A with subscripts 1 to 6, is a function of the uncertainty factor (\({U}_{x})\), provided in Table 5, of each data quality indicator score as follows, \({A}_{x }={[\mathrm{ln}\left({U}_{x}\right)]}^{2}\).

\({A}_{b}\) corresponds to the basic uncertainty indicator calculated by \({A}_{b }={[\mathrm{ln}\left({U}_{b}\right)]}^{2}\), with a default value chosen for this study of \({U}_{b}=1.05\) for all textile materials based on a representative value of uncertainty factor given a rating of 3. The basic uncertainty corresponds to the epistemic error, the intrinsic error in measurement. When propagating uncertainty in inventory, the uncertainty factor is provided by ecoinvent depending on the type of the exchange (combustion type, or agricultural for example) (Lewandowska et al. 2004; Muller et al. 2016).
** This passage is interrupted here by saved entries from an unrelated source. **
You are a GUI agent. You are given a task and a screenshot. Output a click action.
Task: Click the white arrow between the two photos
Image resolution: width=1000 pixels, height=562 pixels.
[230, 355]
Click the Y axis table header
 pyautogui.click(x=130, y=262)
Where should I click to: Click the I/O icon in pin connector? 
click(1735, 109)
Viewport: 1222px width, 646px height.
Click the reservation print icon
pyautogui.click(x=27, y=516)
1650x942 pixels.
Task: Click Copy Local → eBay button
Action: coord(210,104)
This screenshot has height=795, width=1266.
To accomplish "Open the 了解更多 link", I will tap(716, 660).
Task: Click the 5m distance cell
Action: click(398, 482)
The basic uncertainty factor serves as an estimation of uncertainty when information is scarce.

GSD is the geometric standard deviation used in conjunction with the given mean value to generate a probability distribution for each impact category result. Unlike an arithmetic standard deviation, a geometrical standard deviation does not have units and acts as a measure of dispersion (an error factor) that applies to each of the four midpoint scores per alternative (GSD per material in Table 6).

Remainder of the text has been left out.